Chamber Music Society of Colombo
- Formation: January 2007

= Chamber Music Society of Colombo =

Sri Lankan musical group

The Chamber Music Society of Colombo (CMSC) was conceptualized in 1998 by a few musicians living in Sri Lanka. The Ensemble of the CMSC made its debut in January 2007 with a concert for the Sri Lankan President, Mahinda Rajapaksa.

==Artistic Director==
The CMSC's Artistic Director Lakshman Joseph De Saram also writes music for films, and has won several awards including the International Signis Award for most outstanding original music.

==Activities==
The 24-piece ensemble typically performs without a conductor. Its repertoire includes baroque, classical and contemporary.

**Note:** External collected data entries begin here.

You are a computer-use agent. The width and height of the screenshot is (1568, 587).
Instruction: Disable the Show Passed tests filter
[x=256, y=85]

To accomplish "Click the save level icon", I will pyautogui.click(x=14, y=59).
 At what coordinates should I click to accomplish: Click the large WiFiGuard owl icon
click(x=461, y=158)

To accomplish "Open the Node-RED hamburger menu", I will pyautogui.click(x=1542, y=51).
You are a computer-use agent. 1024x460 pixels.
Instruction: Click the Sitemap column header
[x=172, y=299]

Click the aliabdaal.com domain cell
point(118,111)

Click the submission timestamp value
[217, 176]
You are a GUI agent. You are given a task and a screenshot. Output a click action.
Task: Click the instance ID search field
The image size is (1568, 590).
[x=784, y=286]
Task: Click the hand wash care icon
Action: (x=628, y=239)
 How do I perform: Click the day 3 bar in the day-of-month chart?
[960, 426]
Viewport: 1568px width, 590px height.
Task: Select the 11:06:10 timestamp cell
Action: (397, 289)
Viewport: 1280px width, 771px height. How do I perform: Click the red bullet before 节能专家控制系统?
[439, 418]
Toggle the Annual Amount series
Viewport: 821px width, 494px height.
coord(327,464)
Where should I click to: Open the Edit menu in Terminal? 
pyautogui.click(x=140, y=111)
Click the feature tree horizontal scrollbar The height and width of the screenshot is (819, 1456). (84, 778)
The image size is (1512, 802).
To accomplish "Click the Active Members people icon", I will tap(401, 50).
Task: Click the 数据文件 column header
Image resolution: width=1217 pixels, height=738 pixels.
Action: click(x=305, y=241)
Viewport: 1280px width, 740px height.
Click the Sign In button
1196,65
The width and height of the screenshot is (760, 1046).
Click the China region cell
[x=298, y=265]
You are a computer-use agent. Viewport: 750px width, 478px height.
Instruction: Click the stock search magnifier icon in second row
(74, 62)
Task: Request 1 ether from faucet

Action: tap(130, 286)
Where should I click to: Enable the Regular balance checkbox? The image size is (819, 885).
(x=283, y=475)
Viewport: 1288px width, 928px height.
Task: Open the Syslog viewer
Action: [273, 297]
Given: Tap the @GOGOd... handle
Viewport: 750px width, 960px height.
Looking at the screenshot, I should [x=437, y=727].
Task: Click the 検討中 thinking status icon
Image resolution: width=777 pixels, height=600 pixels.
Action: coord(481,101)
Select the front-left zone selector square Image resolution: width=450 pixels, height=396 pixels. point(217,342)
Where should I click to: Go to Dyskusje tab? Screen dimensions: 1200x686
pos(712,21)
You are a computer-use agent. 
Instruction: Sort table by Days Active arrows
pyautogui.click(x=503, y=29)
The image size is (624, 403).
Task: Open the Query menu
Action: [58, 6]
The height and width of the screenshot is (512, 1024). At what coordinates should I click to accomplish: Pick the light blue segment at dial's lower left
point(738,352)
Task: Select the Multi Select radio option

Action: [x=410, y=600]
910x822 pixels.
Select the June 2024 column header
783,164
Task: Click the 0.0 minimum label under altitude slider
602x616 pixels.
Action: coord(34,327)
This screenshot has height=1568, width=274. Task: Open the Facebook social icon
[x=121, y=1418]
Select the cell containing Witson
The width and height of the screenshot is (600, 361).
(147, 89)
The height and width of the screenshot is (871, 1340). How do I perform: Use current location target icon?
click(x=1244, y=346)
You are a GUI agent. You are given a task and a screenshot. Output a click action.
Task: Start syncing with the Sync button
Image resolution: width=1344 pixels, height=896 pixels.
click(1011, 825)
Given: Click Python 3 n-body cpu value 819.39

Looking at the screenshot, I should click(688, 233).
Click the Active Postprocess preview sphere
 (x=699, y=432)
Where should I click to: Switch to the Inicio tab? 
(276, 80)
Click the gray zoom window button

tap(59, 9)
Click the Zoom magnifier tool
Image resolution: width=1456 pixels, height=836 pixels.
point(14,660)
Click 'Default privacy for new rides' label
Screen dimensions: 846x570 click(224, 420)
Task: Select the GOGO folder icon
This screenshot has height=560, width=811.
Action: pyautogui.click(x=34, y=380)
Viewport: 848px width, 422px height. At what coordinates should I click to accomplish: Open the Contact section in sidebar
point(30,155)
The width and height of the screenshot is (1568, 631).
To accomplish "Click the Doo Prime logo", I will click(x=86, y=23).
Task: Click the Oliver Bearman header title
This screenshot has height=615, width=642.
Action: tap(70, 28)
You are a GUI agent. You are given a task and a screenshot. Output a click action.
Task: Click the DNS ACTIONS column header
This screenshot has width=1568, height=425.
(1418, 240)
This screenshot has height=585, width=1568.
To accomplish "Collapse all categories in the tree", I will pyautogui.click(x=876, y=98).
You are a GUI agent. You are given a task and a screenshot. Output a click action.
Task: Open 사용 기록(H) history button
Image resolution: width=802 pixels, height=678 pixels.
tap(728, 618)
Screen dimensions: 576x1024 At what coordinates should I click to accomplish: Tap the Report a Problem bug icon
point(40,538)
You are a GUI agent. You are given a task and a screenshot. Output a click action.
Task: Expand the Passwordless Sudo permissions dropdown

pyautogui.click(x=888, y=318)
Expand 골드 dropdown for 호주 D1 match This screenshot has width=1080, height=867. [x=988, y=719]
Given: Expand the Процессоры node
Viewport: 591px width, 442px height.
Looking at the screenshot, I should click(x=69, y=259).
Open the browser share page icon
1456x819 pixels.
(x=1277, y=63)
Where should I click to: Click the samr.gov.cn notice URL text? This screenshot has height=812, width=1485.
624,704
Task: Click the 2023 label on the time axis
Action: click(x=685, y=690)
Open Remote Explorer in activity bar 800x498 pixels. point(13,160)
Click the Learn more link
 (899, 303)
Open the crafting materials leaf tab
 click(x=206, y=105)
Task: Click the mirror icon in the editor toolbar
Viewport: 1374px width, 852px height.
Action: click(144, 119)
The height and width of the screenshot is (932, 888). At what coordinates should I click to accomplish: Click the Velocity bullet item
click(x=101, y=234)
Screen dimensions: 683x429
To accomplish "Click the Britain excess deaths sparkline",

The CMSC commissions new works from living composers that draw on Sri Lankan sources of inspiration. Works commissioned in this manner have led to three world premieres being performed by the ensemble: "Beyond the Horizon" by Premasiri Khemadasa, and "Paths in the Forest" and "Dawn of Kandula", both by Stephen Allen.

==Concerts==
The Society started an "Emerging Artistes Program" in 2008, with a view to encouraging and educating gifted new artists. In March 2012, a collaboration with the Goethe Institute in Colombo began with an ongoing series entitled "Chamber Music Plus".

The 2009-2010 season was mostly dedicated to presenting concerts and workshops celebrating the significant birth and death anniversaries of Henry Purcell, George Frideric Handel, Joseph Haydn, and Felix Mendelssohn. Partnering the CMSC was the Goethe Institute – Colombo and the German Embassy in Sri Lanka. The Society frequently works with European diplomatic missions based in Colombo, including the Embassy of Norway and Rikskonsertene (Concerts Norway), to stage concerts relating to the music from those countries.

==Principal Sponsor==
In 2013, the society signed a memorandum of understanding with Fairway Holdings, to be its Premier Sponsor for 3 years, through to the 2016 season.

==Legal Status==
The CMSC is a non-profit limited liability company registered under Sri Lanka's Companies Act No. 7 of 2007. It has a Board of Patrons and a Council of Benefactors who offer both advisory and material support.